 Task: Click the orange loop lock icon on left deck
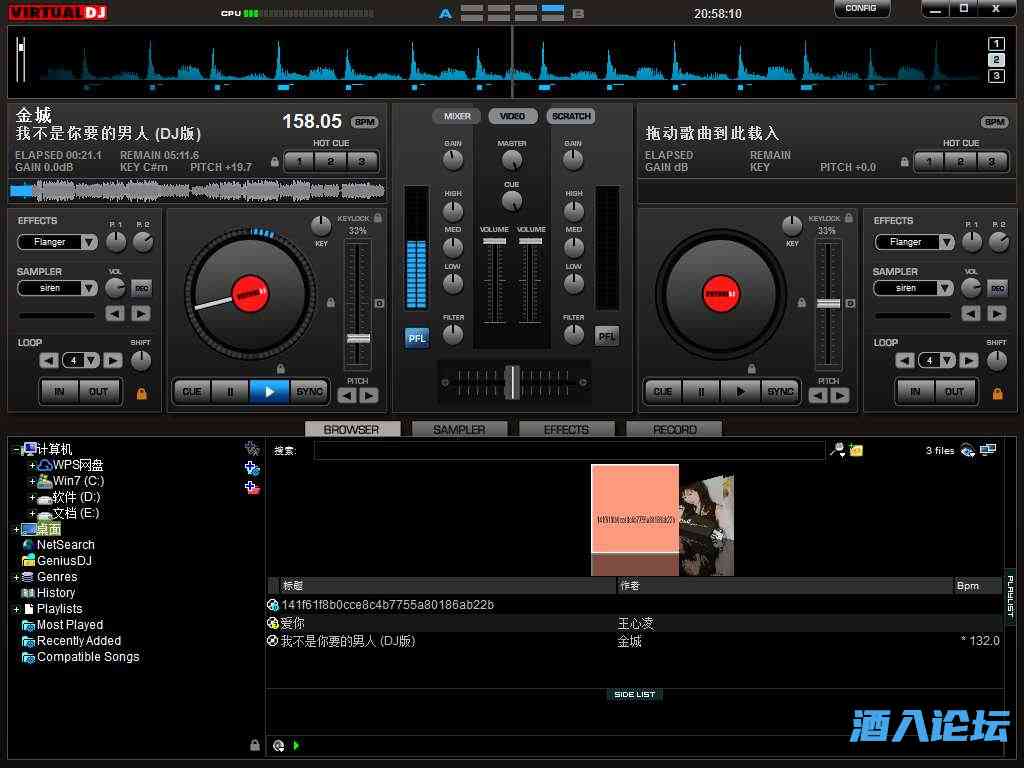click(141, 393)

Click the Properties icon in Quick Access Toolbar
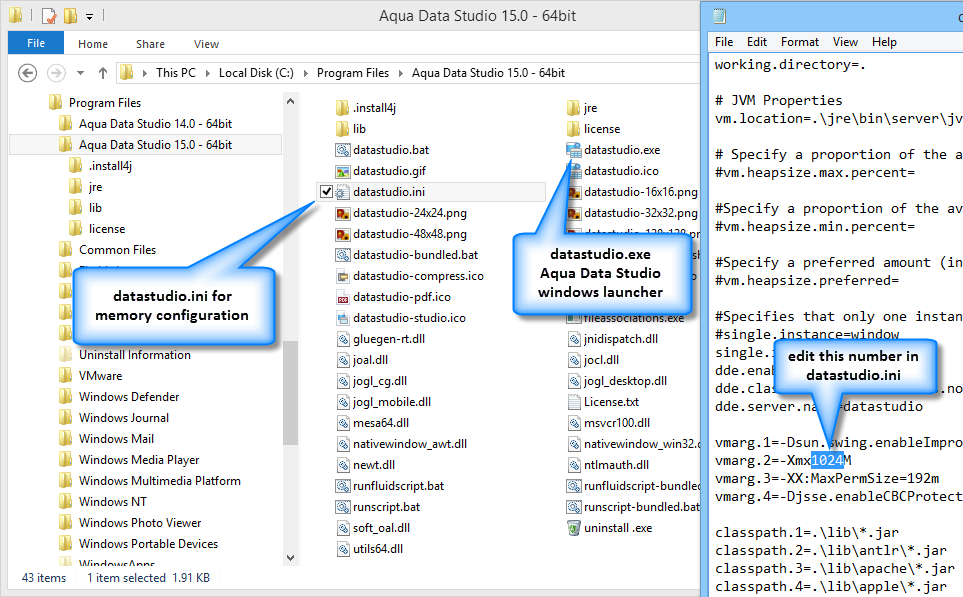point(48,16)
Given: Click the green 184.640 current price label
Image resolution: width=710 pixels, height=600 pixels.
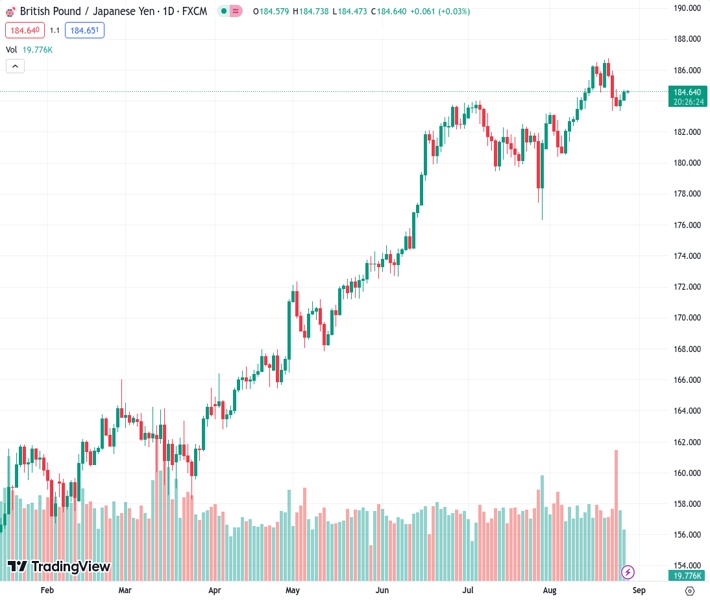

--

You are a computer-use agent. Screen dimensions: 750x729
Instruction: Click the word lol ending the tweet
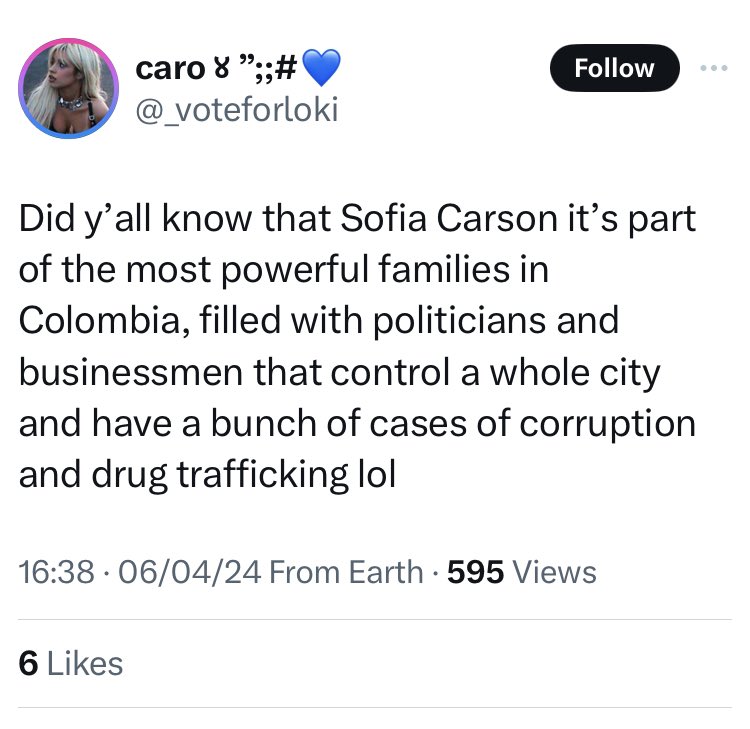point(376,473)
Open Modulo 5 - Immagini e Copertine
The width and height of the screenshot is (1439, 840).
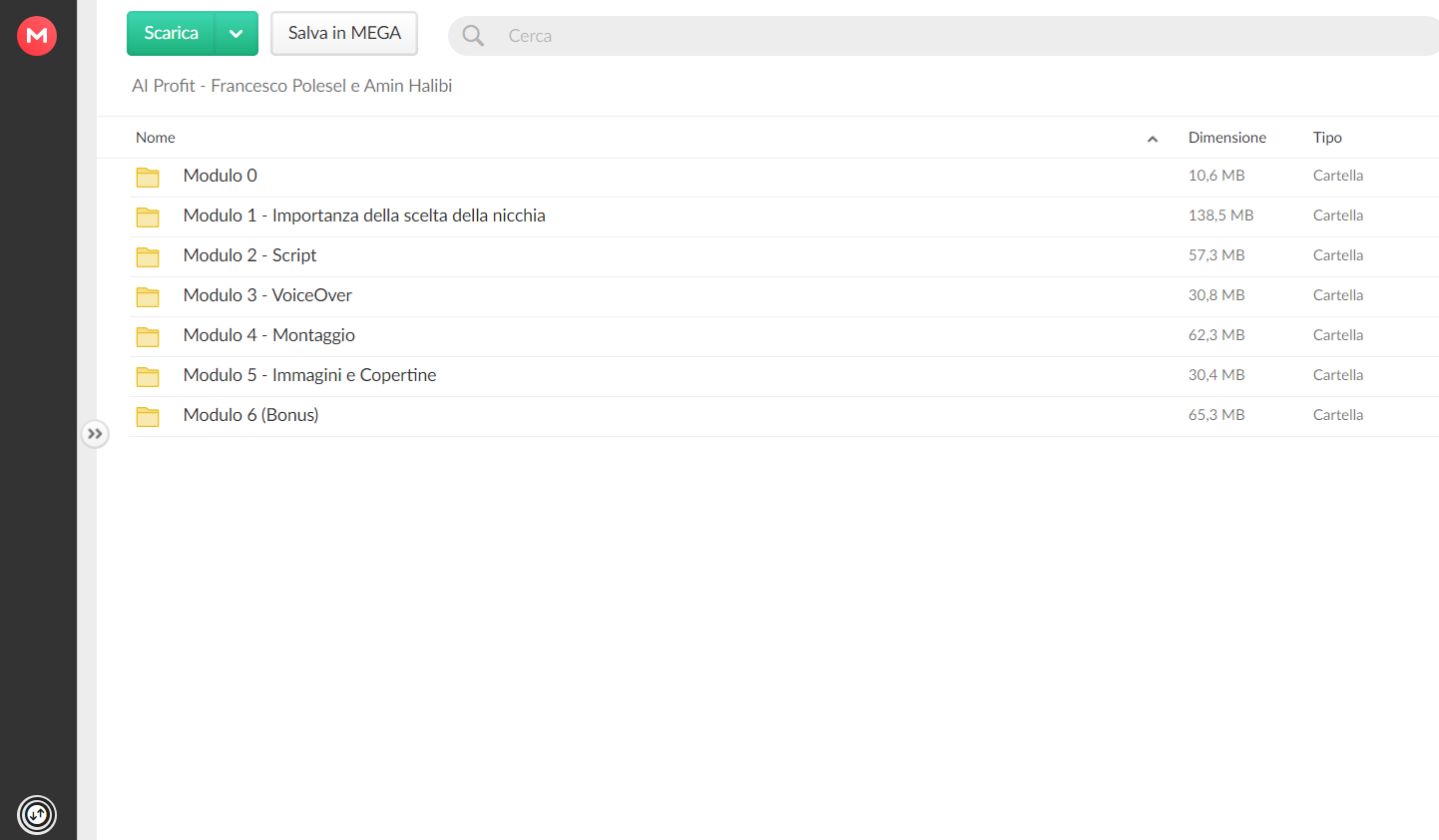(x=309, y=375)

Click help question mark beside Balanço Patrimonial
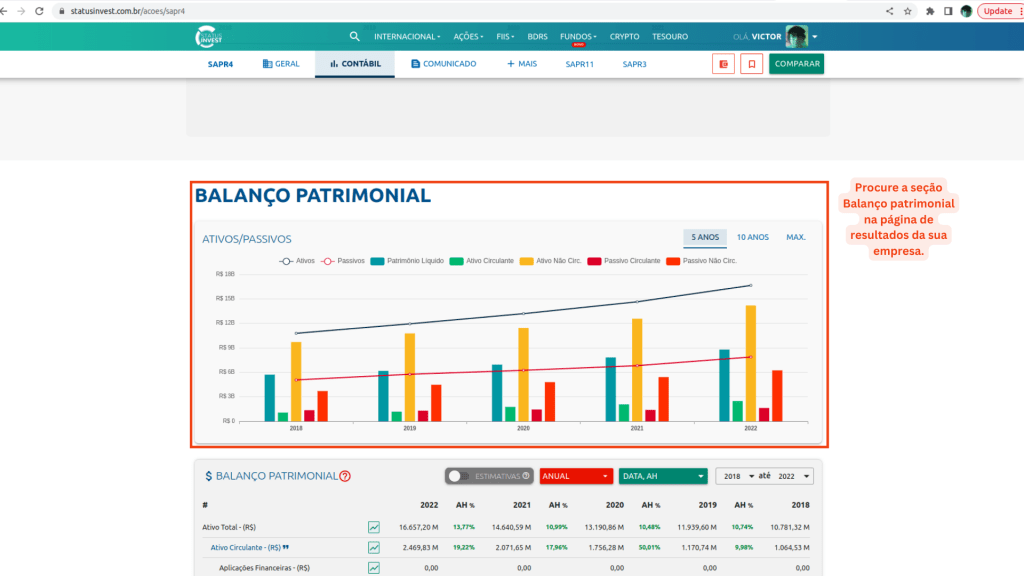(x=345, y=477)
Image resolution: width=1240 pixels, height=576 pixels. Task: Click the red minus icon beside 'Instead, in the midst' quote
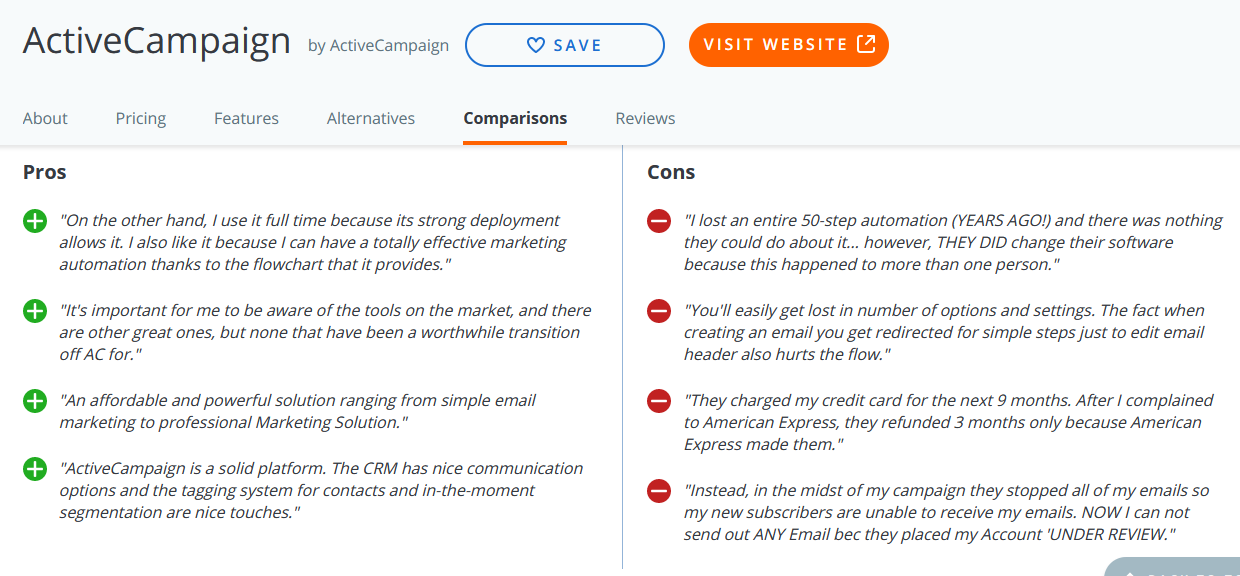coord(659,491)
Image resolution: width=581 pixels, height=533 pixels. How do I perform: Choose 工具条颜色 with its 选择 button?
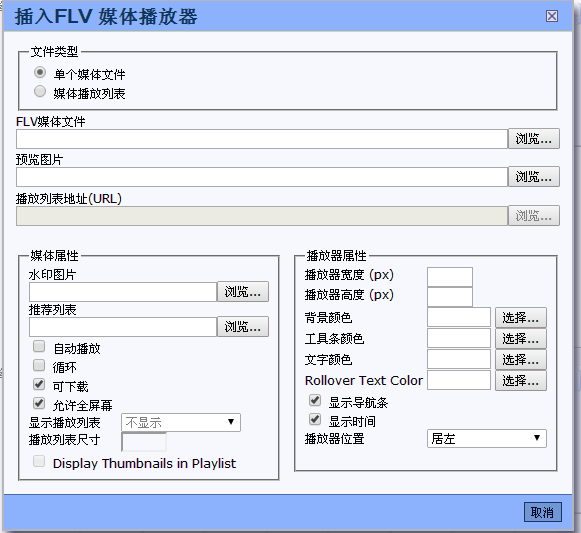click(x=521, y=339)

• Task prompt
All lines above from the one holding "Given: Click the" to the one holding "Image resolution: width=710", inclusive, are to be copied exactly; no other line is wanted.

• Response to this task
Given: Click the green 184.640 current price label
Image resolution: width=710 pixels, height=600 pixels.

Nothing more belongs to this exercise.